As computationally generated molecules become more popular in the fields of drug development and biotechnology, ease of synthesis becomes a common problem. Often, the molecules generated by machine learning models may be challenging to synthesize and may require many steps, making it too expensive for production. A new deep learning model DeepSA, developed by researchers from ShanghaiTech University, China, seeks to solve this problem by identifying the synthetic accessibility of various compounds without the need for human input.

With new developments in artificial intelligence, the use of computational tools to generate novel molecules has become much more widespread. However, a few problems arise with computationally derived molecules, namely how easy they are to synthesize: a characteristic known as a compound’s synthetic accessibility. Computational capacity to generate new molecules is mostly utilized in the field of computer-aided drug design and, more specifically, AI-aided drug design. This drastically reduces the time needed to formulate new compounds and reduces expenses significantly. CADD is performed using many methods, one of which is fragment-based drug design. Using a specific structure as a target, this method involves the performance of a virtual screening on a library of molecular fragments to procure ligand fragments, after which several rounds of optimization and modification are performed according to the required parameters to obtain the desired compound. However, some compounds achieved through this process can be challenging to synthesize, making them too costly for industrial production.

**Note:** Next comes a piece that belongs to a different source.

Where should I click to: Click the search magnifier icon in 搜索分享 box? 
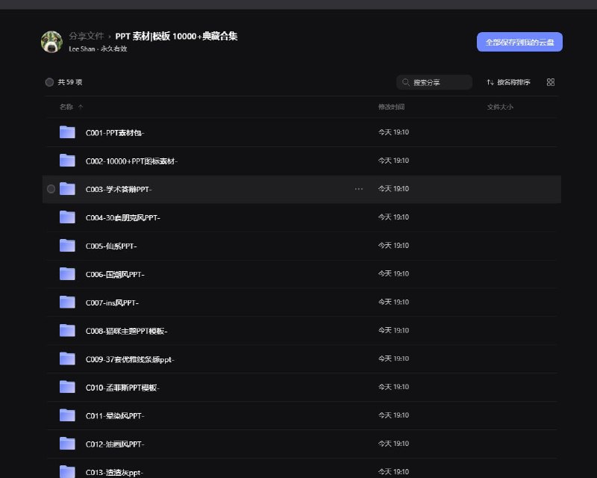[404, 82]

Machine learning can be an appropriate solution to such a problem, as with appropriate training, it should be possible for a deep learning model to identify which molecules are viable in terms of synthesizability. Tools for this purpose have been created using various methods, such as SAscore, SCScore, and RAscore, which utilize historical data from multiple datasets to score compounds’ synthetic accessibility on a scale of 1 to 10.

A new model has been proposed to evaluate this characteristic using a chemical language model. DeepSA has greater accuracy than other models when differentiating compounds that are easy or difficult to synthesize. Compared to other models that perform the same function, DeepSA’s ability to identify the synthetic accessibility of compounds was found to be better and more aligned with the results from lab testing.

The same datasets used for the training of prior models were also used to train DeepSA in order to ensure that any superiority in performance was due to the methodology rather than a difference in training sets. More than 800,000 different molecules were present in the training sets, and their synthetic accessibility was evaluated using Retro*, a multi-step retrosynthetic planning algorithm. Retro* is a neural-based algorithm capable of finding simple synthetic routes for target compounds. The SMILES for the molecule were used as input for the algorithm in order to find the final number of steps required to synthesize it. If the number of steps was below 10, it was classified as easy to synthesize.

After this, another 650,000 molecules were utilized using different SMILES representations for the addition of more complicated sampling operations to the datset provided. The test sets used to evaluate the model performance independently were drawn from three independent studies. Statistical indicators like accuracy, precision, and F-score were used to evaluate the models’ performances.

DeepSA comprises three different modules – the first being the data processing module, the second being the feature embedding module, and the last being the decoder module. The original SMILES given in the dataset were converted to canonical SMILES, after which the dataset was expanded further through the introduction of alternative SMILES formats. A tokenizer was used to encode compound structures, and basic atomic structures used in input were treated as separate “words” to make coherent predictions. Network architectures were used from natural language models and chemical language models to arrive at the final product. The models’ architectures were optimized using the modified dataset so it would be suitable for the task of determining synthetic accessibility.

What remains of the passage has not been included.